◆ The input ◆
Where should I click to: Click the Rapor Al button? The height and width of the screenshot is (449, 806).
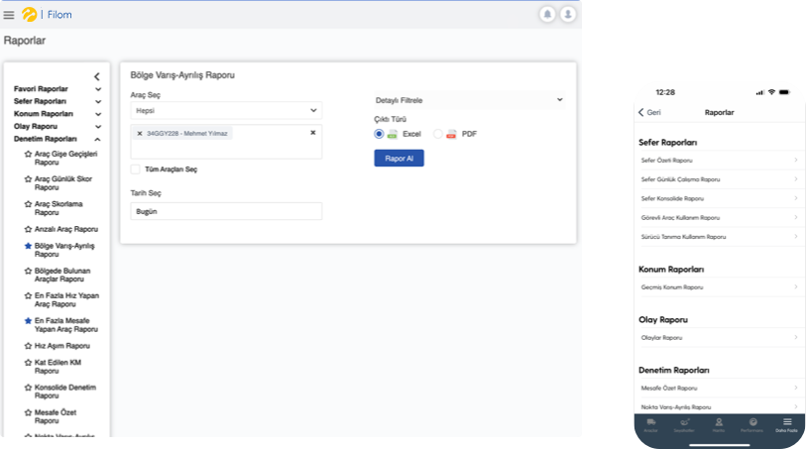(x=399, y=158)
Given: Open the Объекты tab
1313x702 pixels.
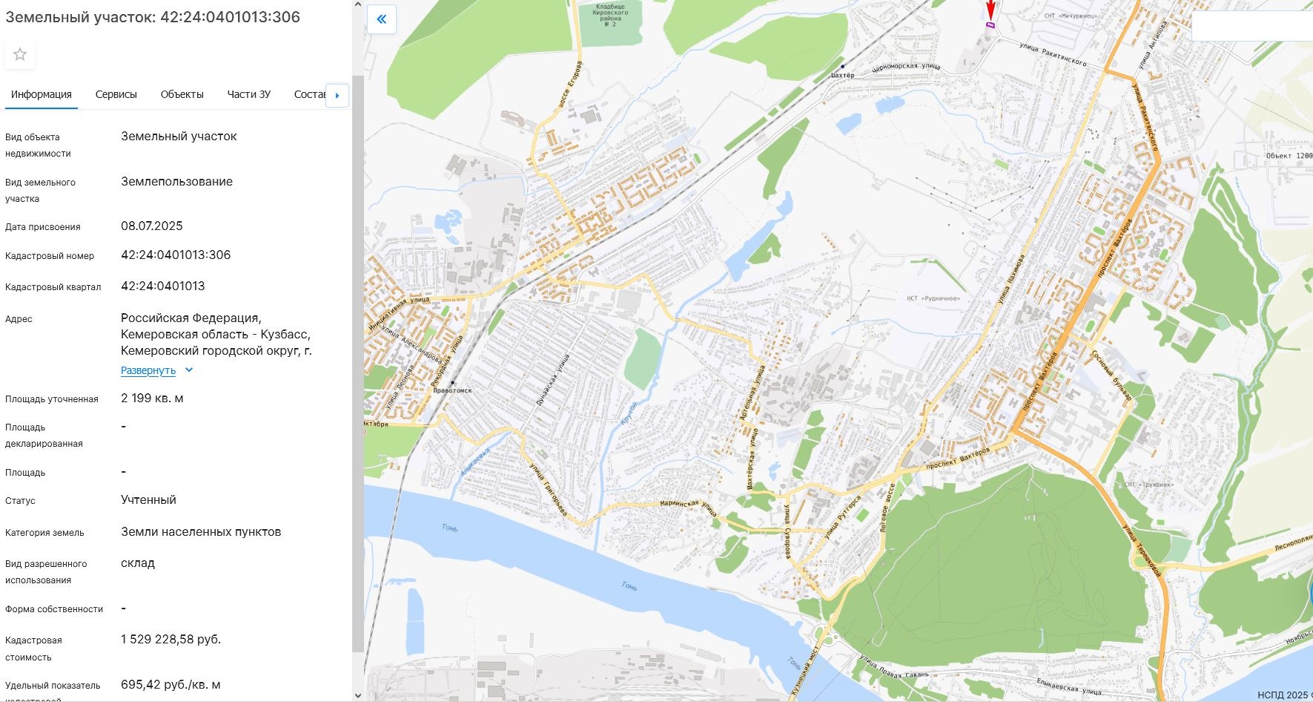Looking at the screenshot, I should tap(182, 94).
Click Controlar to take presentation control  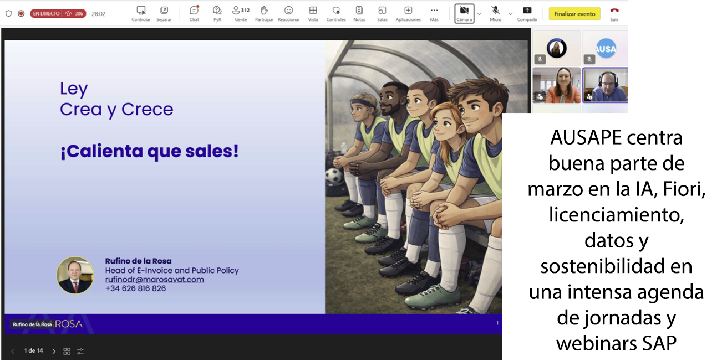[141, 13]
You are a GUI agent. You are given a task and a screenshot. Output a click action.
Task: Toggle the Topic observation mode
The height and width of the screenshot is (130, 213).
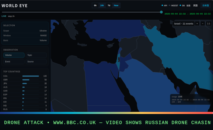(36, 55)
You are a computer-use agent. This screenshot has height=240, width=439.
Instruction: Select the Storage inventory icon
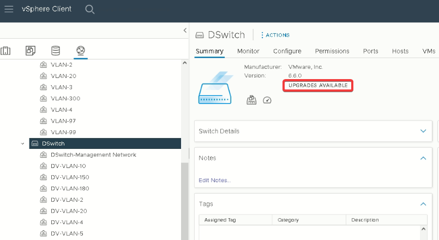[x=56, y=51]
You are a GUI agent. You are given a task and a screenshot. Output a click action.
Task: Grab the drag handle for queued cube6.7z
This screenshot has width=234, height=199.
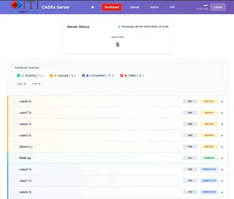click(15, 124)
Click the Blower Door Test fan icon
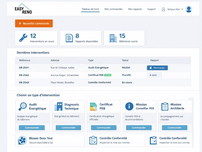 (23, 140)
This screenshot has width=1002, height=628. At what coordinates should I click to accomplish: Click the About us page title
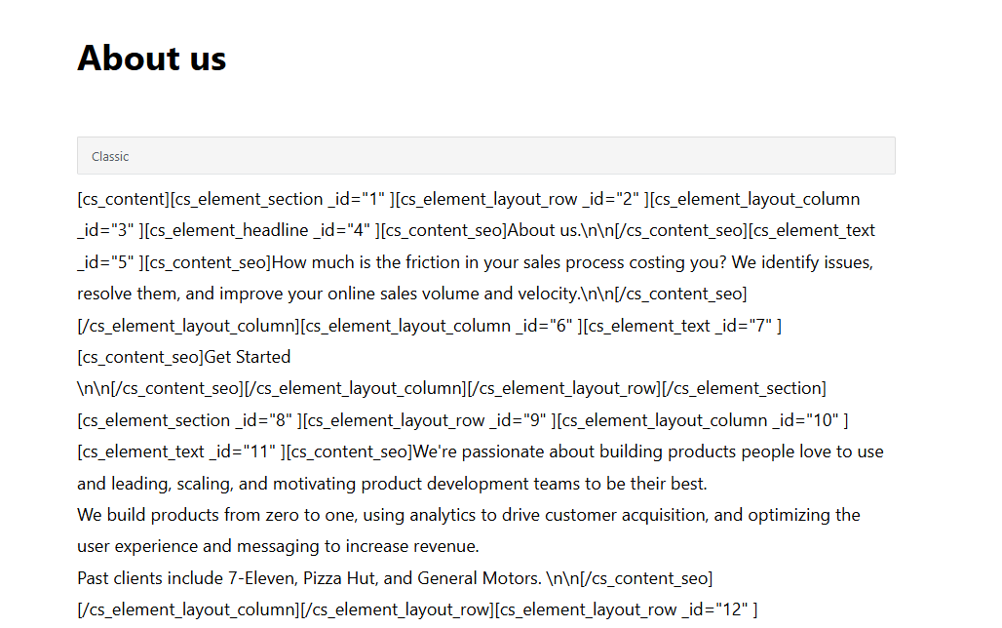tap(151, 59)
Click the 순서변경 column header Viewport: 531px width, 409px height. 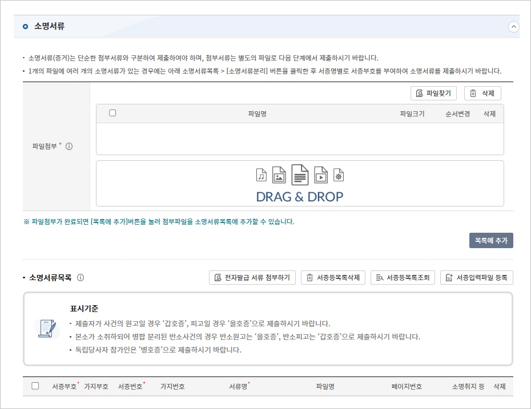point(457,114)
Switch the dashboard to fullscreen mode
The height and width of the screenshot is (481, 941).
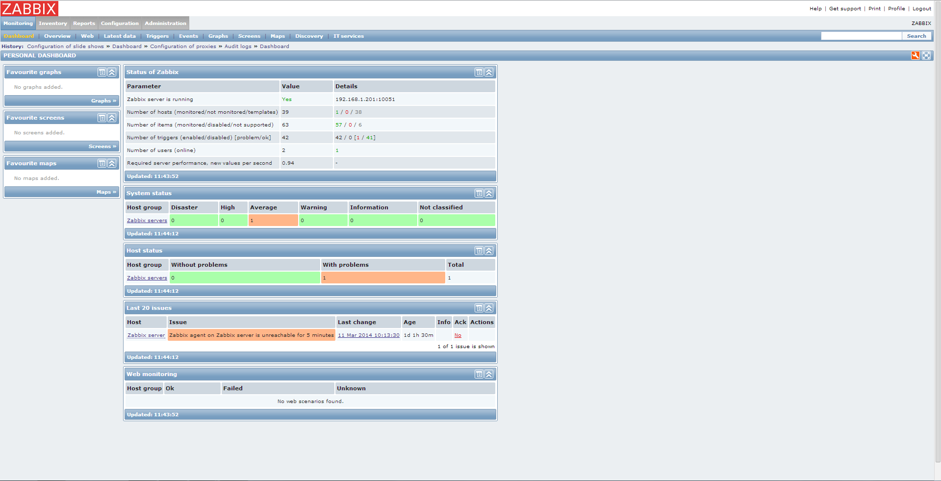click(x=926, y=56)
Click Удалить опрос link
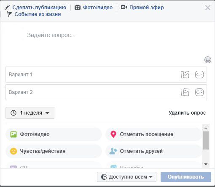 [x=187, y=113]
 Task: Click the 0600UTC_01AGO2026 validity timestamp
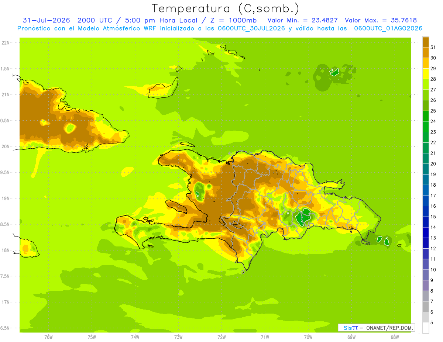(388, 28)
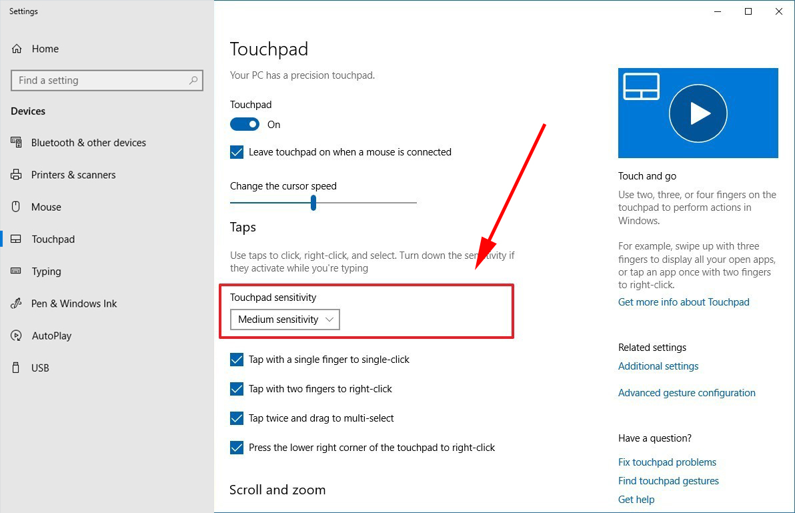Click the Mouse icon in sidebar
Screen dimensions: 795x513
point(17,207)
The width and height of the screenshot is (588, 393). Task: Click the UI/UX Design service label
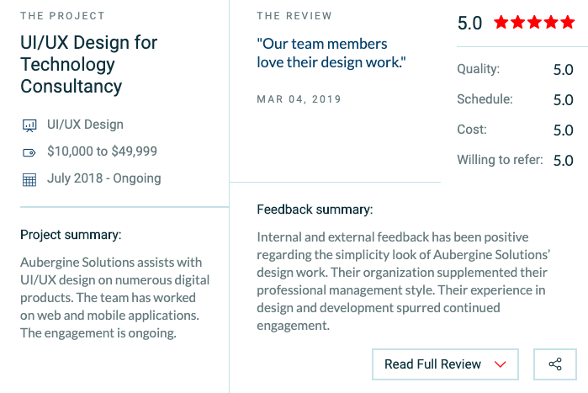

◆ Problem description ◆
Gather each line from the records above that contains the word "This".

◆ Solution ◆
You are a computer-use agent. This screenshot has height=240, width=439.
This screenshot has width=234, height=199.
This screenshot has width=1002, height=628. At what coordinates should I click to accomplish: Click the About us page title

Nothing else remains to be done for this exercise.